_BRIEF_. Continue the article on what workers should know after a furlough or layoff, starting after its final sentence.

_TEXT EXCERPT_.
By | Financial Planning, In The Headlines

Here are six things you need to know if you or a family member has been furloughed—or laid off—from their job

 

A furlough is an unpaid leave of absence. You don’t report to work, you don’t get paid, and you may lose some of your benefits. Getting fired or laid off is different because it is permanent; whereas, being furloughed means your employer wants you back as soon as things get back to normal, typically at the same position and income level as before the furlough. Here are six things you should know:

 

  1. Filing for unemployment

Whether furloughed or laid off, you should file for unemployment as soon as possible because the CARES Act adds to the amount your state provides weekly, but only through July 31. For instance, the average benefit among the 50 states is $215 per week—the CARES Act adds an additional $600 per week through the end of July. Self-employed, independent contractors and gig economy workers, who typically are not allowed to file for unemployment, can also apply. Learn more here.

  1. Healthcare insurance

If you are furloughed, you may still be able to keep your healthcare insurance. Be sure to check with your employer about how to arrange to pay your contribution amount, if any. If you are laid off, you can continue benefits through COBRA, or you may find a cheaper option through the exchange http://healthcare.gov website—if your state has chosen to open up enrollment due to the pandemic.

  1. Bills and debts

There is a provision for mortgage forbearance if you have a single-family residence mortgage loan backed by the federal government, and renters can avoid eviction for more than 120 days if their landlord has a government loan on the property rented. Learn more here. Student loans held by the federal government will not require payment and will not accrue interest through September 30.

In any case, it is recommended that you call creditors to discuss your situation. Ask them what they have to offer people who are experiencing a temporary reduction in income, and take notes and ask about any fees, additional interest, and whether they report any postponed payments to credit bureaus.

  1. 401(k) or similar retirement plan – contributions

If you are furloughed, your 401(k) accounts should remain in place, but your contributions and matching contributions won’t happen during the furlough unless your employer chooses to make a discretionary contribution. If you are not yet fully vested, there is a scenario that could happen if you are furloughed for an extended amount of time or ultimately laid off. If an employer terminates 20% or more of its workforce, a “partial plan termination” could be triggered, in which case the IRS could decide that all affected employees would become 100% vested.

If you are let go, you can leave your money in the company’s 401(k) plan if you have more than $5,000 in it, although you can’t add additional money to the account. If you have $5,000 or less, your employer has the option of removing you and distributing the funds, so be sure to ask what they intend to do. See some of your other options below.

  1. 401(k) – loans

If you are furloughed, or laid off but leaving your 401(k) with the company, you may be able to take a loan or withdrawal from your 401(k) due to the coronavirus outbreak, depending upon your company plan rules—be sure to check with your plan administrator.

_DATA SEGMENT_.
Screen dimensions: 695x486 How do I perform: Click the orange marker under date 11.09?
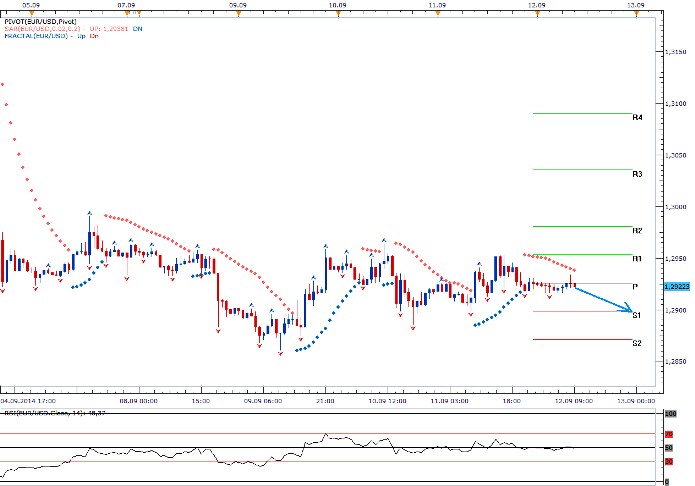coord(435,13)
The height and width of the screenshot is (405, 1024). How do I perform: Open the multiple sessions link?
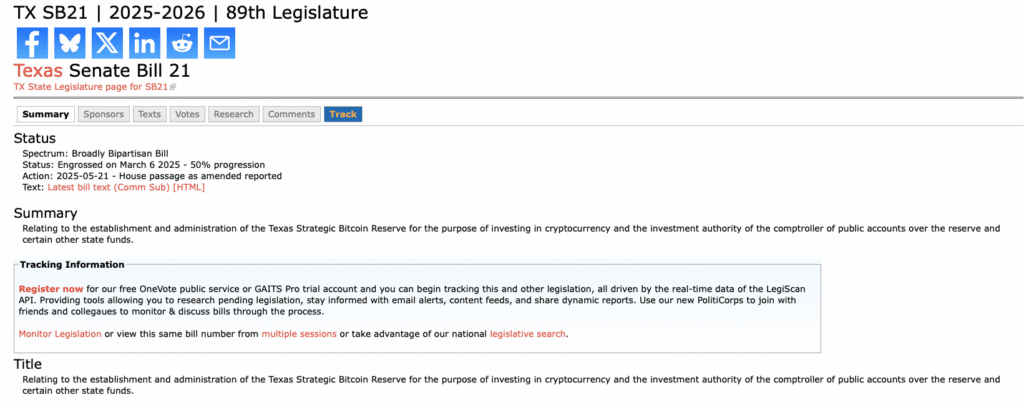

_OUTPUT FOR THIS EXERCISE_.
If so, the CARES Act allows up to $100,000 to be taken without penalty, although you will have to either repay the money or pay taxes on the amount withdrawn over the next three years. NOTE: You can do this even if you are under the age of 59-1/2, there will be no 10% penalty, and there will be no mandated 20% withheld by the 401(k) administrator for taxes. In order to meet the eligibility provisions of the CARES Act, you, your spouse or dependent/s must have contracted COVID-19, or must have experienced adverse financial consequences as a result of quarantine, furlough, lack of childcare or closed or reduced hours of business.

If you already have an outstanding 401(k) loan, your repayments will stop while you are furloughed, since those are typically held out from your paycheck. Ask your employer about how you can make repayments or get the loan repayments suspended temporarily.

Taking 401(k) loans or cashing out should be a last option for most people since it can jeopardize your retirement nest egg and your future. After the 2008 financial crisis, most people who stayed in the market experienced financial recovery from their losses.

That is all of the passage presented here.